We must also respond to the issue of gentrification. The sense of collective adventure should be accessible to everyone. We’ve been having a lot of discussions about the role parklets play in gentrification. We need to shift the conversation away from the economic imperative of the collective adventure and these temporary infrastructure improvements; although they can generate local economic benefits, they also cause gentrification and put pressure on communities who can’t afford to maintain their status quo. We want the opportunity to design collective adventures for everyone everywhere and not have the onus of economic development drive the conversation. 

                                                            Andrea Gaffney

                                                            Andrea Gaffney

GD:  There is this very dangerous idea out there: if you make things better through design in lower income neighborhoods, then you are driving an economic process that generates injustice. There are a lot of people that blame neighborhood improvements, and this is just not true. The reason people become displaced is that we lack policy tools to protect the most vulnerable populations every time a part of the city is improved. The conversation is polarized; the parklets bring the hipsters and the lattes, and both push the old residents out. Parklets could work as a public asset for everyone if the right policies were in place. Policies on housing should be coupled with investments in transit infrastructure at the regional scale, and that is the only way we can address these problems of displacement. 
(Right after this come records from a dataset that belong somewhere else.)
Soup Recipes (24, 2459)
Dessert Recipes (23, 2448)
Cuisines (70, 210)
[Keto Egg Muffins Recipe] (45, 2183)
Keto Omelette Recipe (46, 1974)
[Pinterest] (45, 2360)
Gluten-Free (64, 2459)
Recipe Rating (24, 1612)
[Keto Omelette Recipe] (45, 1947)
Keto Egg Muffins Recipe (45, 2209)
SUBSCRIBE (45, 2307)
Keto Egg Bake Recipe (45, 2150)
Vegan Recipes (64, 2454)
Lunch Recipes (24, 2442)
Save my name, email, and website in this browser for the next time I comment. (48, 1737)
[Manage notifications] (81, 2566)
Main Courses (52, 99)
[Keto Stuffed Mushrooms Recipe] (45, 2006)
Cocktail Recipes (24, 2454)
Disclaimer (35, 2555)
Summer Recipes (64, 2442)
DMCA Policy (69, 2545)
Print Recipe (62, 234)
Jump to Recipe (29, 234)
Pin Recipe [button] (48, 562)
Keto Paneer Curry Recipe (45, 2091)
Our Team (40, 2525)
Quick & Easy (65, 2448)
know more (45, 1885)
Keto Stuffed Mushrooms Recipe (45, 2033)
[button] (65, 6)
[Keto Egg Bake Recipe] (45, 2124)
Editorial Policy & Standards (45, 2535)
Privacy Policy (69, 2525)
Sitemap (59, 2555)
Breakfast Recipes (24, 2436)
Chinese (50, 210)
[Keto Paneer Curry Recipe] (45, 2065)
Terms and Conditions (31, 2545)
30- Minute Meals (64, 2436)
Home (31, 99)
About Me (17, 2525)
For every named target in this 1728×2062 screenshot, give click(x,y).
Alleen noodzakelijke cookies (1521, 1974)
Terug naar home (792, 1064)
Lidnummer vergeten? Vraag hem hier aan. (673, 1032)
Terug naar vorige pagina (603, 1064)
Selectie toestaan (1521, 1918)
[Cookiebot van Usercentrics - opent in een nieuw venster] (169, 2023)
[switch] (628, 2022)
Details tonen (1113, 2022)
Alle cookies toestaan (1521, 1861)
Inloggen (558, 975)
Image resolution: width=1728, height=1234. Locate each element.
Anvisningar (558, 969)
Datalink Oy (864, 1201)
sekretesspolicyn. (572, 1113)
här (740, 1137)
                                                             Ghigo Ditommaso

                                                             Ghigo Ditommaso

AG:  In terms of design and our role as designers, it’s a bit of a post-modern rhetoric, that everyone has a right to the city and beautiful, well-designed spaces. How does this benefit public health? How does this benefit the environment? How does this benefit your community directly? We’re so caught up in the economic imperative right now and it’s causing an even greater disparity. One of our projects, Mercado Plaza, is an example of an intervention that was generated by the community and is strongly supported. We can begin to build conversations from successful implementation projects and the city needs to take a stand on where the privately-financed public improvements happen. They need to be aware of the exclusionary effects. Now the parklet program is incentivizing non-profits to apply for parklets, so they can happen in areas not necessarily tied to commerce.

GD:  One of the lasting legacies of the parklet is its mission to erode the space for the car, to push the car back and make our cities more human scale. This is a battle still worth fighting. The next phase of this battle should address larger infrastructure issues, like the elevated freeways that still cut through our urban fabric. 

AG:  We are not economists nor are we sociologists. We are designers. We put forward ideas for transforming the built environment that are reactions or directions towards artistic, social, cultural, economic and political factors. We are curious about the myriad directions of the digital manifest destiny, but we deal in designing physical public spaces that are the great equalizers of society.